Trafik kazalarında hukuki sorumluluk ve sigorta konusu 2918 sayılı Karayolları Trafik Kanunu’nun 85. ve devamı maddelerinde düzenlenmiş olup sözü geçen kanunun 85.maddesinin 1. fıkrasında bir motorlu aracın işletilmesi bir kimsenin ölümüne veya yaralanmasına yahut birşeyin zarara uğramasına sebep olursa motorlu aracın bir teşebbüsünün ünvanı veya işletme adı altında veya bu teşebbüs tarafından kesilen bilet ile işletilmesi halinde motorlu aracın işleteninin ve bağlı bulunduğu teşebbüsün sahibinin doğan zarardan müştereken ve müteselsilen sorumlu olacağı, aynı maddenin 5. fıkrasında işleten ve araç işleticisi teşebbüs sahibinin, aracın sürücüsünün veya aracın kullanılmasına katılan yardımcı kişilerin kusurundan kendi kusuru gibi sorumlu olduğu, 91. maddesinin 1. fıkrasında işletenlerin, bu kanunun 85. maddesinin 1. fıkrasına göre olan sorumluluklarının karşılanmasını sağlamak üzere mali sorumluluk sigortası yaptırmalarının zorunlu olduğu öngörülmüştür. Kanunun bahsi geçen düzenlemesinden, zorunlu mali sorumluluk sigortacısının, trafik kazasına karışan aracın işleteni veya araç işleticisi teşebbüs sahibi olan sigortalısına bu kaza sebebiyle isabet eden hukuki sorumluluğu poliçe teminat limiti ile sınırlı olarak üstlendiği anlaşılmaktadır.
Taraflar arasındaki uyuşmazlık *** tarihli trafik kazasındaki tarafların kusur durumları, kaza nedeniyle davacıya ait 38 … plakalı araçta değer kaybı zararı oluşup oluşmadığı hususlarına ilişkindir.
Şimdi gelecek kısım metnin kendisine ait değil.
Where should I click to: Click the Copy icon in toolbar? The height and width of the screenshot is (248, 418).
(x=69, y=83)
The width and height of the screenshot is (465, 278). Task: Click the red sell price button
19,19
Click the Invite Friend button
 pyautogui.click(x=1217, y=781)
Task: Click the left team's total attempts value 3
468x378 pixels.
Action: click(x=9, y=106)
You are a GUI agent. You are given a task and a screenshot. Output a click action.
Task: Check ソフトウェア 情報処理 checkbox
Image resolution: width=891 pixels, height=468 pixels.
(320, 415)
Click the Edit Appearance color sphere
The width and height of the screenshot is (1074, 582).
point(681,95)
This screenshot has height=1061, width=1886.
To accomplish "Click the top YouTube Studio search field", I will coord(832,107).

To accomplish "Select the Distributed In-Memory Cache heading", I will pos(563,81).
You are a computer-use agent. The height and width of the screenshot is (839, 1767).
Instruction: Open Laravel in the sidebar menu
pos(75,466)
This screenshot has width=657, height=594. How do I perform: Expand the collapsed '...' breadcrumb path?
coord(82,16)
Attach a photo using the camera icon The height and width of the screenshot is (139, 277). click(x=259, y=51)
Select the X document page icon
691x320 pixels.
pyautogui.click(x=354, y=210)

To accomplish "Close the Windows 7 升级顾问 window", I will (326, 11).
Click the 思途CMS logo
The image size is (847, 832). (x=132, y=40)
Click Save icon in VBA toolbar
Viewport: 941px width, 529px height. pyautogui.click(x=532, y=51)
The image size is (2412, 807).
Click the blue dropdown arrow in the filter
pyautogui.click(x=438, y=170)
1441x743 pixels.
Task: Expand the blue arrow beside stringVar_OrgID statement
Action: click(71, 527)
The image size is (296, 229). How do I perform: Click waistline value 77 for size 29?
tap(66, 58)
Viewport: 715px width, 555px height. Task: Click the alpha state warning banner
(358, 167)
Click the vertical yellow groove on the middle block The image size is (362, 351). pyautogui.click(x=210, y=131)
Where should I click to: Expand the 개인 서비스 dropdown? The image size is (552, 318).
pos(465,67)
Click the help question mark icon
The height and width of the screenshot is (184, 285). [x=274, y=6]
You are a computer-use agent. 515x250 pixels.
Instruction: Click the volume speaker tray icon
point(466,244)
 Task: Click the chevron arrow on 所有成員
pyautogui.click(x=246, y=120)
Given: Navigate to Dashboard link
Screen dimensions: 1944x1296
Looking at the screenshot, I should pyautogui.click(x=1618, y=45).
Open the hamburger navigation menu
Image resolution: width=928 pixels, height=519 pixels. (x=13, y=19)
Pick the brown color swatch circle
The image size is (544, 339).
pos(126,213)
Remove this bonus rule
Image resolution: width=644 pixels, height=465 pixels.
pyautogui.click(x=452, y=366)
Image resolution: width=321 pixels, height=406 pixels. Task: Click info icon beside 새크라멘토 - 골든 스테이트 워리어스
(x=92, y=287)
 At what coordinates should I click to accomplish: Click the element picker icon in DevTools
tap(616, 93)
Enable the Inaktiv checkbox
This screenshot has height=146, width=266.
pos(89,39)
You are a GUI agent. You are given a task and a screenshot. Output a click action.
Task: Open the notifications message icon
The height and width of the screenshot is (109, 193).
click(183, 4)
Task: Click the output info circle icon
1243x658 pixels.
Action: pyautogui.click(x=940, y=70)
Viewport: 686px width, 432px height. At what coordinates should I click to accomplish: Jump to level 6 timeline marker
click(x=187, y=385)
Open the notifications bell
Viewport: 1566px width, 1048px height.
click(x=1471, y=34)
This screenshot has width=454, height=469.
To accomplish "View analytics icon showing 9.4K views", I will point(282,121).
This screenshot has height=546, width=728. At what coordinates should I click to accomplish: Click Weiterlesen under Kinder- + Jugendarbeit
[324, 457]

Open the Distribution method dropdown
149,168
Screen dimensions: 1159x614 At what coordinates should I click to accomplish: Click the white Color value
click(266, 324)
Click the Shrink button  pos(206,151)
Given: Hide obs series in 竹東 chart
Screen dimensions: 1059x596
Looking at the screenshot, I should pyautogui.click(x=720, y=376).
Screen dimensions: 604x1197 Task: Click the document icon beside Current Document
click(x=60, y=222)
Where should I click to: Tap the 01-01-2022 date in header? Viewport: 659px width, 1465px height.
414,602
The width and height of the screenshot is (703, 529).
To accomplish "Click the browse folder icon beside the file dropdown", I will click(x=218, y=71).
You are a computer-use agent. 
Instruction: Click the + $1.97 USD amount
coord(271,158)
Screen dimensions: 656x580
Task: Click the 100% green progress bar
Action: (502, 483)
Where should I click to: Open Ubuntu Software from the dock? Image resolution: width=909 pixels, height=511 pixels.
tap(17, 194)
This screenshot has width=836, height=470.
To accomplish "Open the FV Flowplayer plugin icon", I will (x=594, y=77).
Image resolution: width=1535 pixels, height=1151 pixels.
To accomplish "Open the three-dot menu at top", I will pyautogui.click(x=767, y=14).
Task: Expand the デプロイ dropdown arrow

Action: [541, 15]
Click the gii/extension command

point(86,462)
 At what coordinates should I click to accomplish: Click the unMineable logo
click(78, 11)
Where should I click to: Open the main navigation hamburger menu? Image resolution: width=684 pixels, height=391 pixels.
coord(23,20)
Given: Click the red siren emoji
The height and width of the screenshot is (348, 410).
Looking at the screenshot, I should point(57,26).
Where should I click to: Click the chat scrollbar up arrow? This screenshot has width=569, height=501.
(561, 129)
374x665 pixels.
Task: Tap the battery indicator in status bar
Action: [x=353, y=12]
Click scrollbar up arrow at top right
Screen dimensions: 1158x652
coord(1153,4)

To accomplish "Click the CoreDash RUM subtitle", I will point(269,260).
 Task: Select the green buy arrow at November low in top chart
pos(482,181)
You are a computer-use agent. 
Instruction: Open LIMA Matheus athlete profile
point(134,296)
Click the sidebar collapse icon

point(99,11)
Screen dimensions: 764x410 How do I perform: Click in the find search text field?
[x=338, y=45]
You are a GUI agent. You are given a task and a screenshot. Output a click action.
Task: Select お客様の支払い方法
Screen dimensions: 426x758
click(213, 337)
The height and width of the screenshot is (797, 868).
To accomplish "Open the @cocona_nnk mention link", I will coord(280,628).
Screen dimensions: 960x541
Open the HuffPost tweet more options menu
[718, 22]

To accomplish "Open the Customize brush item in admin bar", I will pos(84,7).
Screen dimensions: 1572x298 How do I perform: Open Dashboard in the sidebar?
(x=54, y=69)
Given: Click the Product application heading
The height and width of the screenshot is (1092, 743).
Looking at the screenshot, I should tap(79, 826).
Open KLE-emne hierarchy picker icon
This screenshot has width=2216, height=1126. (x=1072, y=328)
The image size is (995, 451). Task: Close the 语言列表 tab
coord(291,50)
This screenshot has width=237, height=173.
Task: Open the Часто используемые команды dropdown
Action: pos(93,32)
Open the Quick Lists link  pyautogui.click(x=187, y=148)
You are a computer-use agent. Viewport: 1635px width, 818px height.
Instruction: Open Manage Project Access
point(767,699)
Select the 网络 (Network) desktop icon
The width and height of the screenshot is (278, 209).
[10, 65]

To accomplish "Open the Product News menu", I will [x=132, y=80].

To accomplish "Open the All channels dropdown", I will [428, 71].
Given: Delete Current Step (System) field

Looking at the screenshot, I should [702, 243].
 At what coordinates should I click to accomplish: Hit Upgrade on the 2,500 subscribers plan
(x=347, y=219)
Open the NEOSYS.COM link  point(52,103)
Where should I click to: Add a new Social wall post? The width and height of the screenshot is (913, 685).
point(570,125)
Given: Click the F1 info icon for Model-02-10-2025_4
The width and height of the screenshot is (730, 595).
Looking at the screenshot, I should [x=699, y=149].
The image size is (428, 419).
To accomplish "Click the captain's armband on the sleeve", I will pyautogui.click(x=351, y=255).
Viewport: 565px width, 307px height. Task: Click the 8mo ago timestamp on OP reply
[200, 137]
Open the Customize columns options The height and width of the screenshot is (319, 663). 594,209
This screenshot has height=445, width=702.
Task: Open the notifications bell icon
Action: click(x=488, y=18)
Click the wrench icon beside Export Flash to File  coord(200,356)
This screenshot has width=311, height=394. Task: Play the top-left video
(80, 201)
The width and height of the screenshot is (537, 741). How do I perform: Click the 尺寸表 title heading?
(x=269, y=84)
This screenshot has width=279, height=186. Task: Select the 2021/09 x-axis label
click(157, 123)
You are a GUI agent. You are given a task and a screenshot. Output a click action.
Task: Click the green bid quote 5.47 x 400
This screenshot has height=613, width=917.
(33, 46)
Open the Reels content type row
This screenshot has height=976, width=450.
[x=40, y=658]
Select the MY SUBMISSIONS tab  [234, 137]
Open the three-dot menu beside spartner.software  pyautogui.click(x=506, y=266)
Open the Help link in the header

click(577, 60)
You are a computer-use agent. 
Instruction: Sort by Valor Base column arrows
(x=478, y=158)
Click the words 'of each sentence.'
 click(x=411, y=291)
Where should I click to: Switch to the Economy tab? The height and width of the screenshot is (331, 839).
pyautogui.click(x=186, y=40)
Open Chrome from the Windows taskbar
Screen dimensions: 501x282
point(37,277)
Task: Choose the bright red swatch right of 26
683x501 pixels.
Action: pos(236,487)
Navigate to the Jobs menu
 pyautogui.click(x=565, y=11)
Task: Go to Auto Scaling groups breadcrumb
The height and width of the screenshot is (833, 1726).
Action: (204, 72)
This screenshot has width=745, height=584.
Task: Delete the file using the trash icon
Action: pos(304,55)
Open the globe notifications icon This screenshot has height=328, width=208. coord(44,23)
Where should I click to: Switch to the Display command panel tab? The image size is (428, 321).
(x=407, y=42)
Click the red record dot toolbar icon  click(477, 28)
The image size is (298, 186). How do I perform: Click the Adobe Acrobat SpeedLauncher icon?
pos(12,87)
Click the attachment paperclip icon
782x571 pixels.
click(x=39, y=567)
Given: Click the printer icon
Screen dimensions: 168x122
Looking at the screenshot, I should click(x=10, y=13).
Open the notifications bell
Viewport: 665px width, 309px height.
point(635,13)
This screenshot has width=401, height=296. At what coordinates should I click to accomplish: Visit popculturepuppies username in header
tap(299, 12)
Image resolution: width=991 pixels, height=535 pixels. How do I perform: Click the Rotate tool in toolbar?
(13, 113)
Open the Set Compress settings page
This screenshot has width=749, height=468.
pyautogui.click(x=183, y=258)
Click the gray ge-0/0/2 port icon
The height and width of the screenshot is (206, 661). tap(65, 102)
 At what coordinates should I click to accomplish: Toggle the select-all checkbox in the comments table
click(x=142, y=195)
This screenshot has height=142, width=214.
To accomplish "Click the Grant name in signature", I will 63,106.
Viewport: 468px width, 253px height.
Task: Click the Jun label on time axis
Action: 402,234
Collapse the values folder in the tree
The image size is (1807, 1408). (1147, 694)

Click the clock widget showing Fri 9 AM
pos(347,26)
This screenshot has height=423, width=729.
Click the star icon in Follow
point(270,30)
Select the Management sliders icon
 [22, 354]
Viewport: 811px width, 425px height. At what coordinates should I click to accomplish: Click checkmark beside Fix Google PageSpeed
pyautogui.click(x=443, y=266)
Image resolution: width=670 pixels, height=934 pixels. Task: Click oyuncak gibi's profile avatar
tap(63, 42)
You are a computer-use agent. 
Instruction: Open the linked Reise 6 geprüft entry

*** tarihinde davalı …’nun sevk ve idaresi altındaki diğer davalı …’a ait 38 … plakalı araç ile *** caddesinden Yavuz Sultan Selim caddesi kavşağına geldiğinde, kavşak ortasında sol şeritte iken sağ şeride yanaşmak istediğinde aracın sağ ön tarafı ile dava dışı ***’un sevk ve idaresi altındaki davacı şirkete ait 38 … plakalı aynı yöne hareket eden aracın çarptığı anlaşılmıştır.
*** tarihli davaya konu trafik kazasında davalı …’ın şerit izleme ve değiştirme kuralına uymamak şeklindeki KTK’nun 56/1-a maddesini ihlal ettiği, KTK’nun 84/1-f uyarınca asli kusurlu olduğu bu şekilde dikkatsizlik ve tedbirsizliğiyle kazanın oluşumunda %100 oranında kusurlu olduğu anlaşılmıştır. Davacının ise trafik kazasında kusurunun bulunmadığı kanaatine varılmıştır.
Mahkememizce yapılan nihai yargılama sonucunda davacının aracında bulunan değer kaybı zararının ek rapor uyarınca 15.000,00 TL olduğu kanaatine varılmıştır.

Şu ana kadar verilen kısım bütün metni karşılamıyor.